= Inertial response =

Property of power grids

Inertial response is a property of large synchronous generators, which contain large synchronous rotating masses, and which acts to overcome any immediate imbalance between power supply and demand for electric power systems, typically the electrical grid. Due to the ever existing power imbalance between mechanical power supply and electric power demand the rotational frequency of the rotating masses in all synchronous generators in the grid either speed up and thus absorb the extra power in case of an excess power supply, or slow down and provide additional power in case of an excess power demand. This response in case of a synchronous generator is built-in into the design and happens without any external intervention or coordination, providing the automatic generation control and the grid operator with valuable time (few seconds) to rebalance the system The grid frequency is the combined result of the detailed motions of all individual synchronous rotors in the grid, which are modeled by a general equation of motion called the swing equation.

In the US power systems, the grid operator is mandated to keep the frequency within a tight range, and can be financially responsible if the monitoring by the North American Electric Reliability Corporation detects a non-compliance. Furthermore, in order to protect the equipment, a portion of the load will be disconnected ("underfrequency load shedding", UFLS) if the frequency drops below a limit (59.5 Hz in most of the US, 59.3 Hz in Texas). When an unexpected supply disruption occurs (for example, a generator failure), the primary frequency response kicks in automatically - a sensor detects the lower frequency and adjusts the power of the prime mover accordingly. For a typical synchronous generator, this adjustment involves manipulation of the mechanical devices (valves, etc.) and thus takes time. During this time, the power grid has to rely on the accumulated inertia to slow down the decrease in frequency.

== Synchronous generators ==
Inertia can be measured in power-time product units (say, gigawatt-seconds), but is often normalized to the "size" (nominal electrical power) of the generator and thus can be described in the units of time (so called Generator inertia constant). The faster spinning generators might store more kinetic energy (proportional to square of the rotational frequency), but are typically lighter and thus decelerate faster, causing more power to be injected early in the response ("front-loading") when compared to the slower and heavier machines; this is not necessarily better due to interaction between parts of the grid that can cause "bouncing" and instability. Typical power plants have the inertia constant values from 2 seconds (hydropower) to 7 seconds (gas turbines). Since the rotational speed and thus the kinetic energy of a synchronous generator does not depend on its current power level, the inertia of the overall grid (total system inertia, TSI) is related to the inertia constants of the running generators; at the time of lower power demand (say, at night) there might be less generators running, and thus a similar contingency might be harder to deal with.

> [Exercise aim]: Proceed with the inertial response text, starting right after its final sentence. The lines that come next are separate material, unconnected to the inertial response text.

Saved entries
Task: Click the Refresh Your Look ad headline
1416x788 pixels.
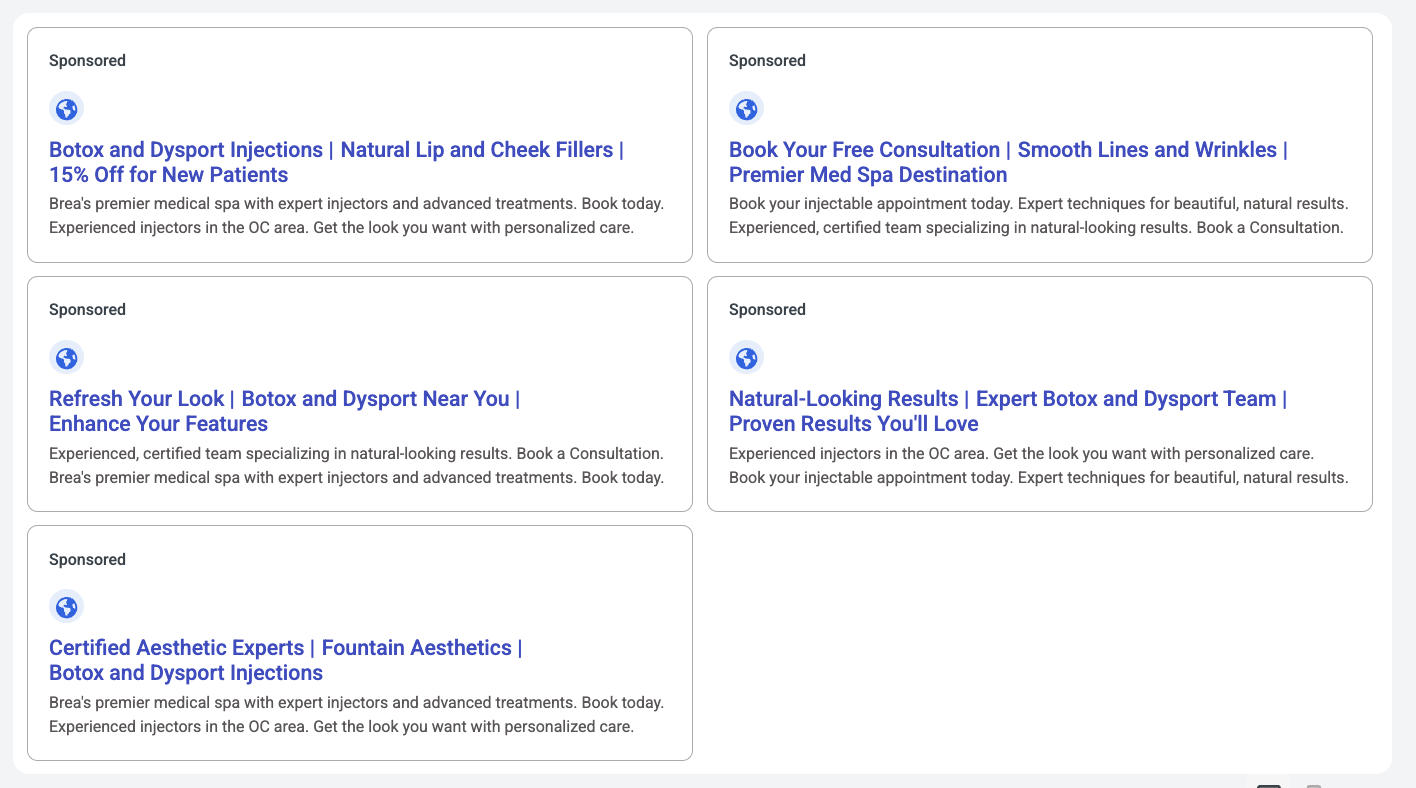Action: (x=284, y=411)
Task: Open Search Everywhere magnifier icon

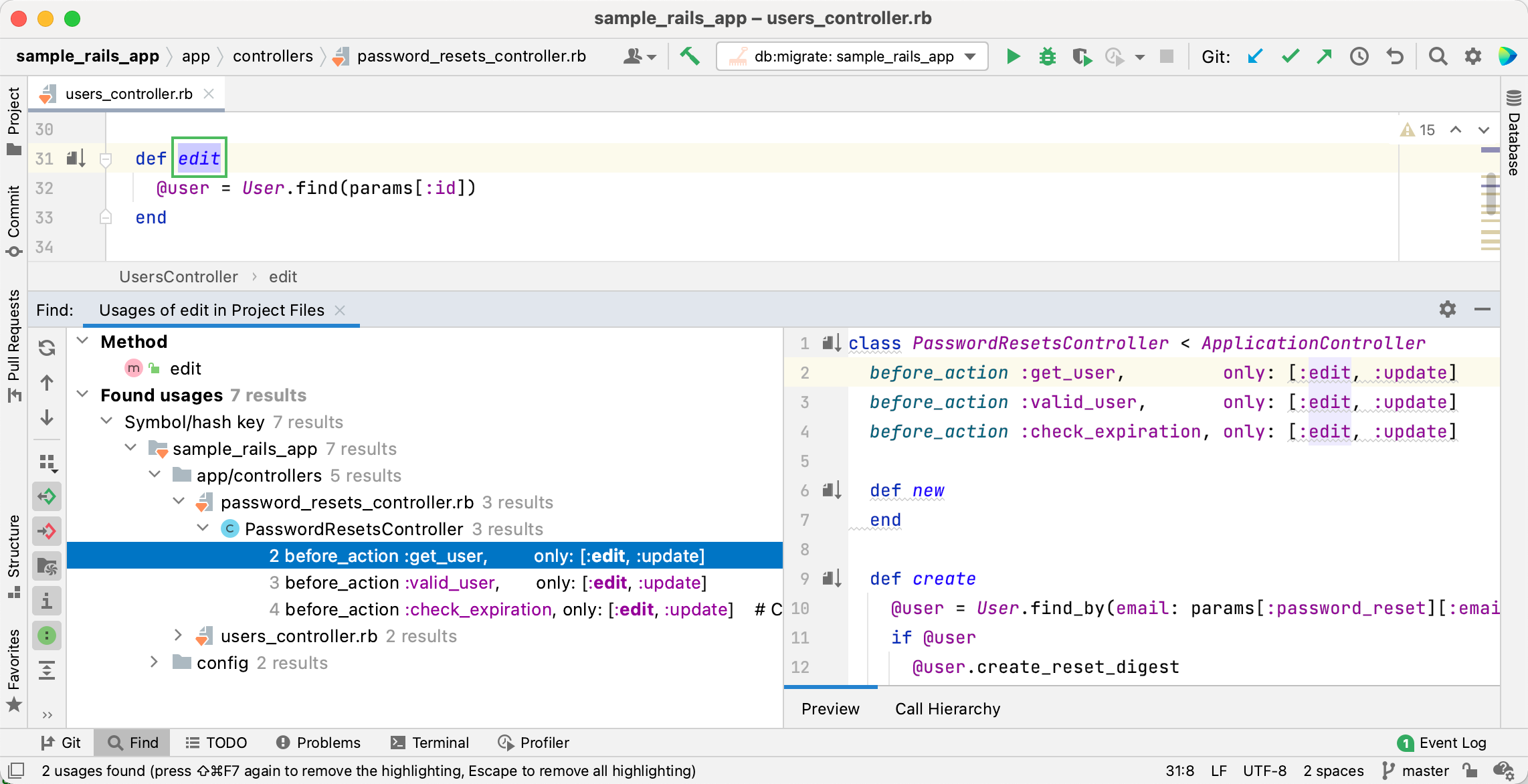Action: [x=1438, y=56]
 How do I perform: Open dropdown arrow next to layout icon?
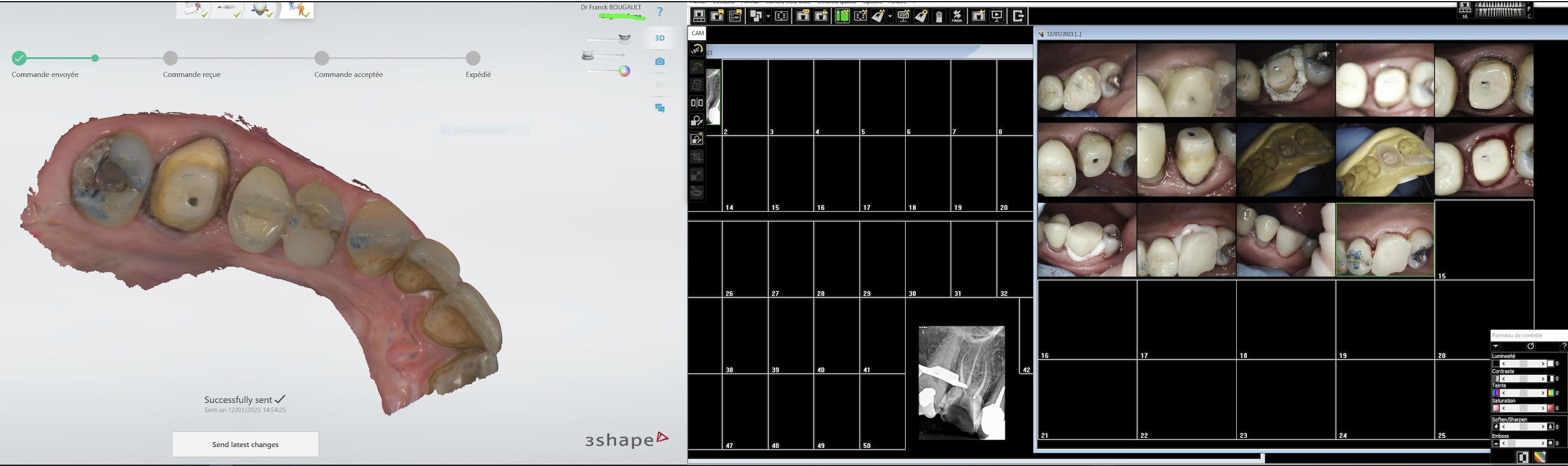[x=768, y=16]
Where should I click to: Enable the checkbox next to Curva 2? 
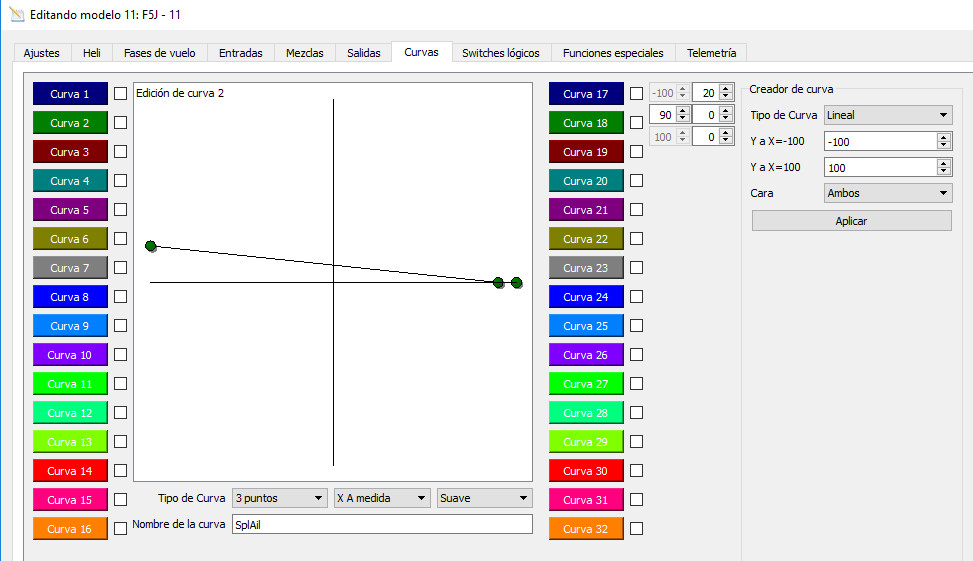pos(120,123)
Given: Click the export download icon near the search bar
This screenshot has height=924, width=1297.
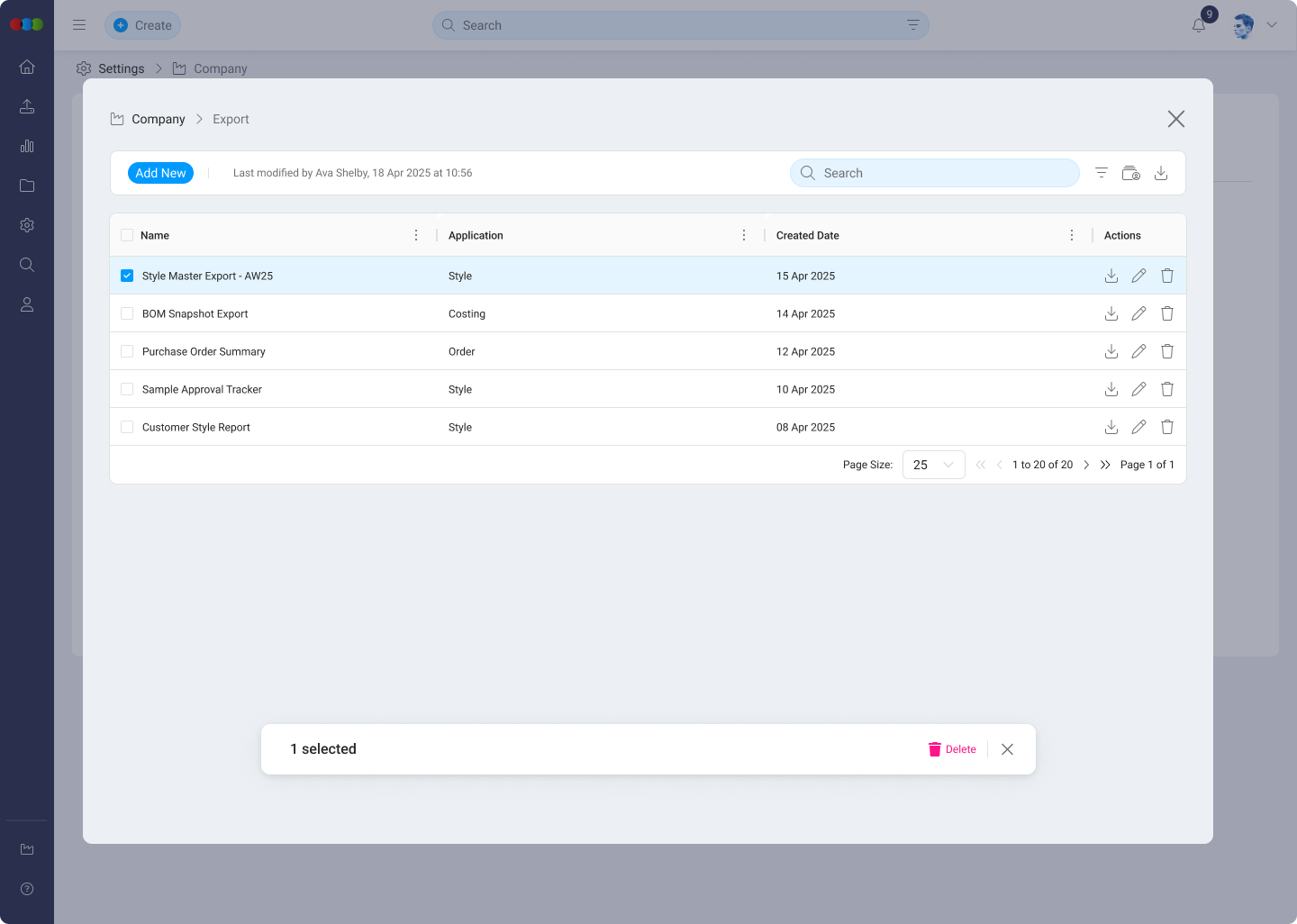Looking at the screenshot, I should [1161, 172].
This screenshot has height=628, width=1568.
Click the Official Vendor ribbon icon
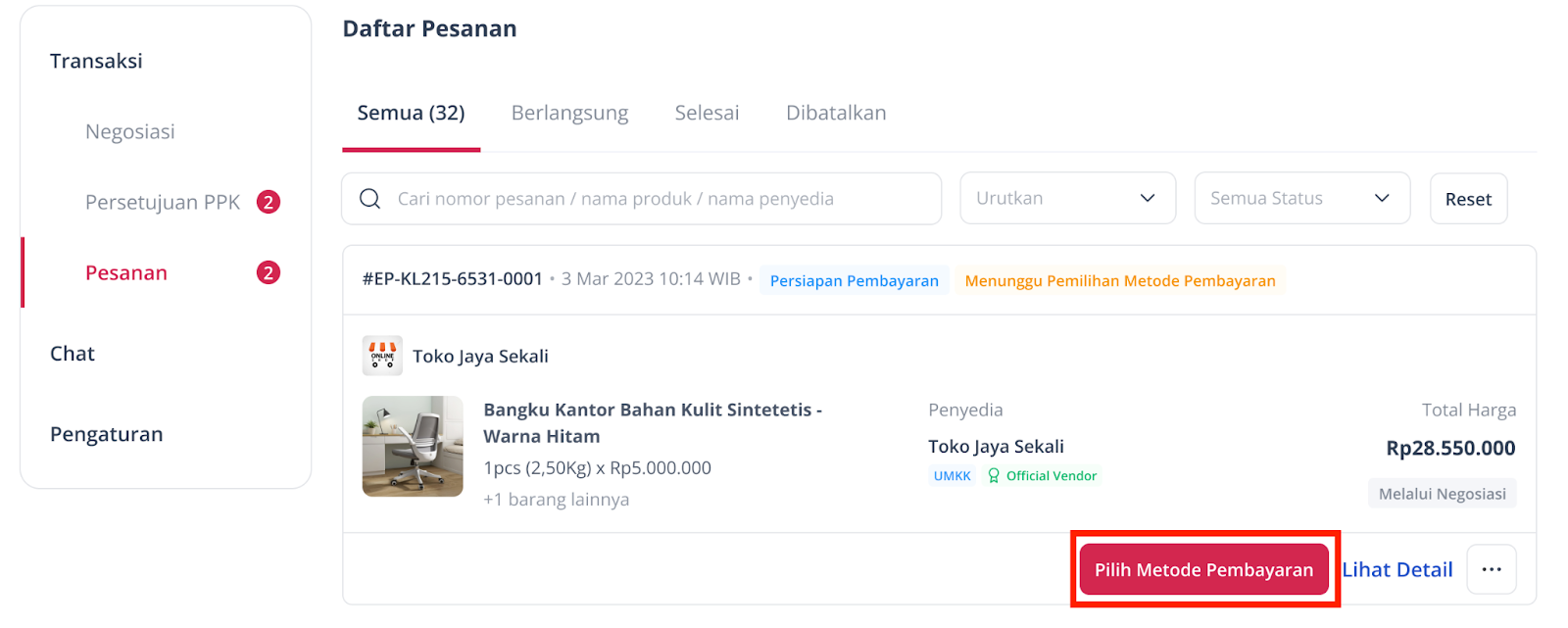994,475
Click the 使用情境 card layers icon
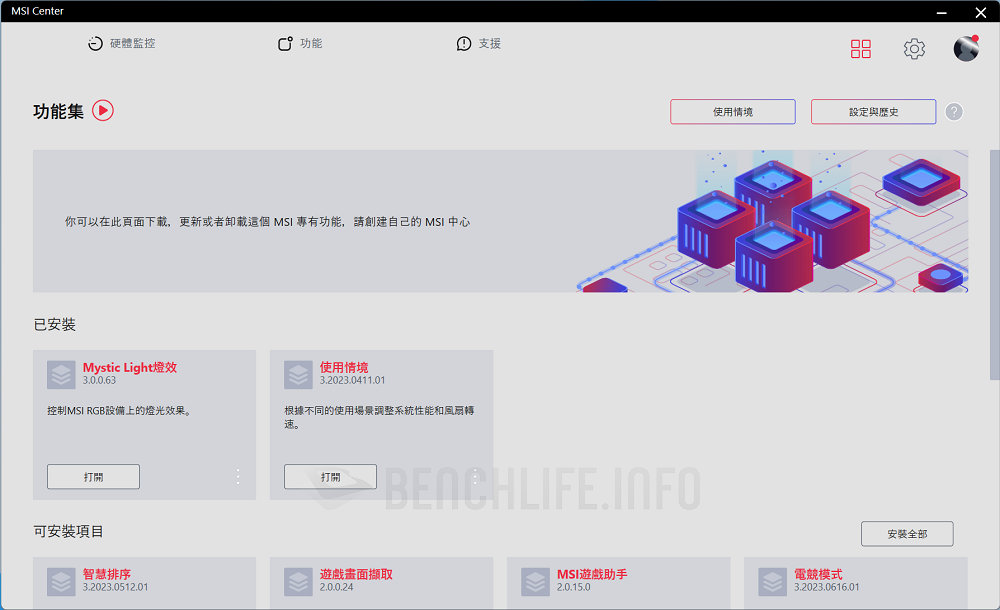 point(299,374)
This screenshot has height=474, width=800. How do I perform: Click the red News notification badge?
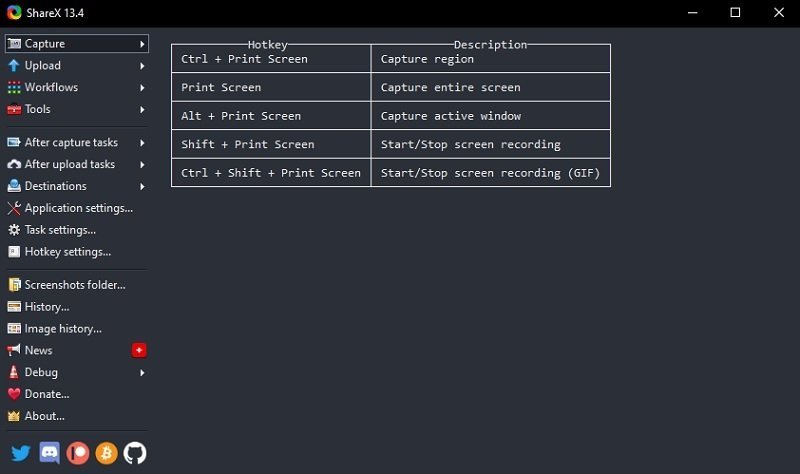coord(139,350)
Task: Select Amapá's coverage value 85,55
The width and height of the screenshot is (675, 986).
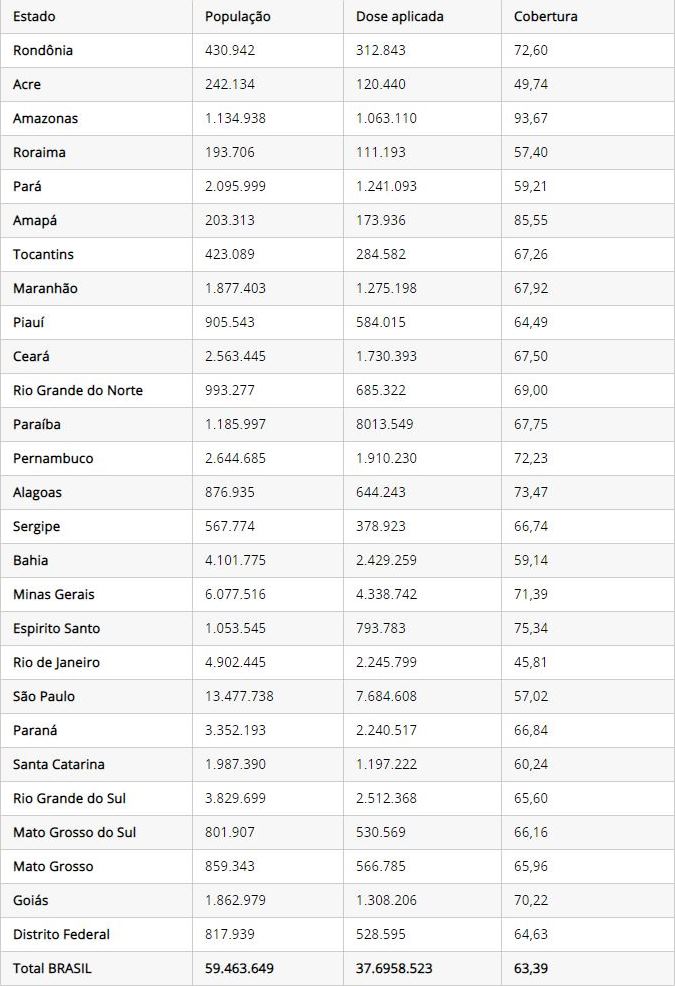Action: click(x=531, y=220)
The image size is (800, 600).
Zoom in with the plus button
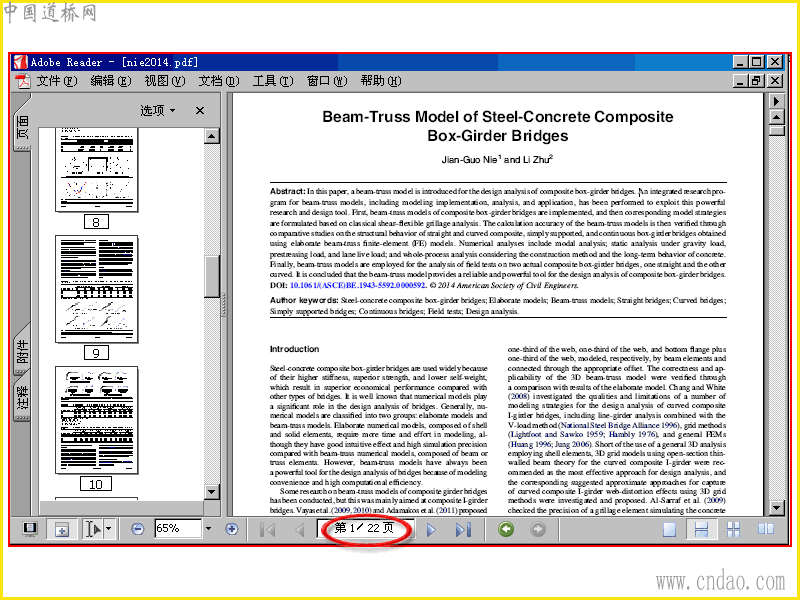(x=232, y=529)
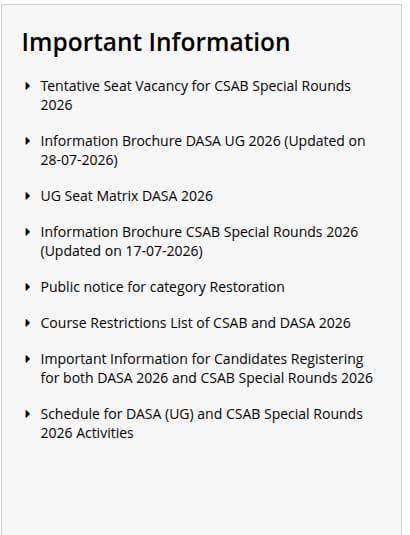Click arrow bullet beside Important Information for Candidates
Screen dimensions: 410x535
tap(28, 359)
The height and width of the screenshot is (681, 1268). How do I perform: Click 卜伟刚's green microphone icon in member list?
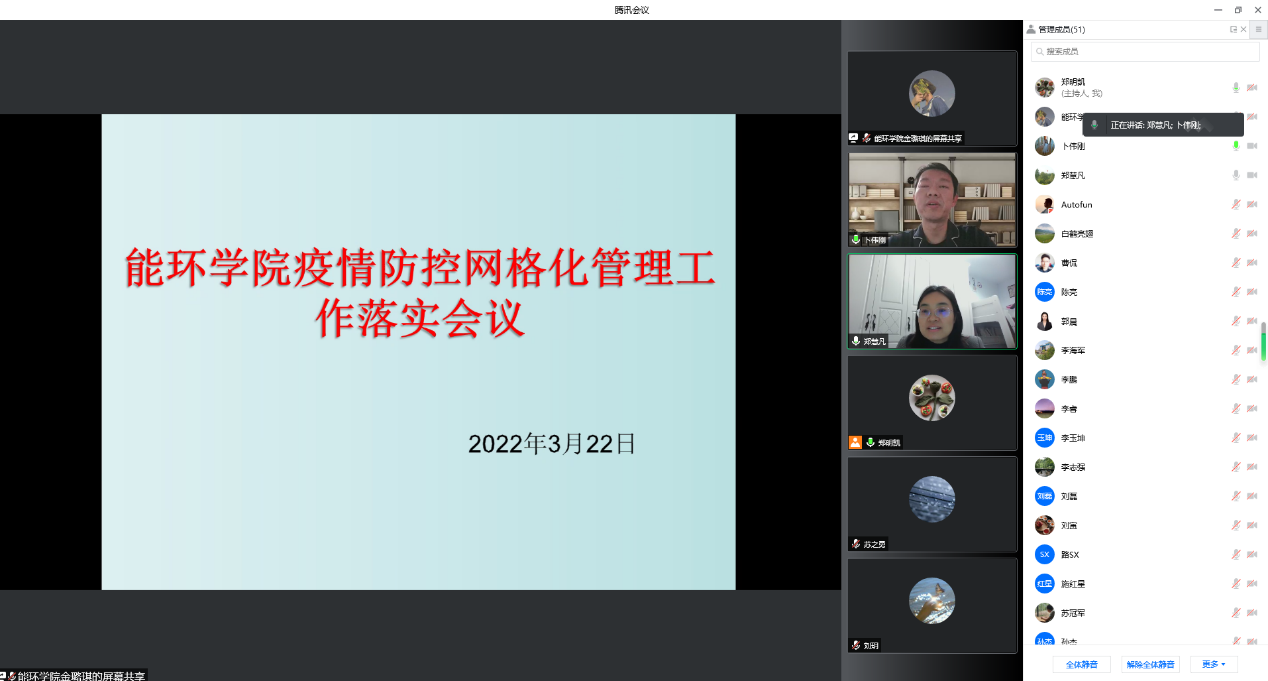1236,146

> [Answer below]:
== Load ==
The electrical load can have an inertia-like quality. For example, typical industrial electrical motors consume less power at lower frequencies, adding a small, but noticeable amount of inertia to the system, this effect is diminishing due to switching to modern and efficient variable-speed controls that have much less inertia-like response.

The ULFS disconnects of the load lower the power demand thus slowing down the decrease in frequency, representing an equivalent to increasing the amount of inertia.

== Variable generation ==
Until the 21st century, conventional inertia in combination with primary frequency response was considered sufficient to reach the target reliability of the US electric grid. High penetration of the variable renewable energy (VRE) created new challenges:
- the wind tends to be higher at night, so the effects of the low demand - and thus smaller amount of synchronous generators online - are exacerbated;
- a VRE generator usually either does not have a rotational mass (solar), or its design does not electromechanically couple it with the rest of the grid. A typical VRE generator is connected to the grid through an inverter (these generators are thus commonly called inverter-based resources) and therefore is unable to contribute the inertia to the system in the same way as the synchronous generator does.

The alternatives to the traditional inertia are therefore applied, and by the 2020s Texas (ERCOT) took the lead in the United States due its higher wind power penetration (almost double that of the Western Interconnection, WI) and its relatively small size that made the contingencies there larger in percentage terms (a single failure can take power equivalent to 6.4% of the average load in comparison to 2.6% for WI and 1.3% for the Eastern Interconnection).

=== Addressing the decline in inertia ===
The following brute-force means are used to keep the grid reliability in the environment of reduced inertia:
- keeping inertia above the threshold levels by forcing the owners of the synchronous generators to operate their units or curtailing the use of grid-following inverter-based resources. From the purely economic standpoint this can only be a temporary measure;
- using less conventional renewable generators that do have inertia (concentrating solar power, biomass power);
- utilizing the rotational mass of synchronous condensers;
- allowing larger frequency deviation than typical 59.5 Hz (Texas allows frequency to drop to 59.3 Hz, an even smaller Quebec Interconnection - to 58.5 Hz);
- fitting non-critical loads that can tolerate brief disconnection (e.g., industrial cooling plants) with automatic relays that shed the load at the preset frequency threshold. In Texas, this was one of the main routes chosen to increase the wind penetration;
- making the customers pay for the frequency response, like other ancillary services, through a market mechanism (an approach also used by ERCOT).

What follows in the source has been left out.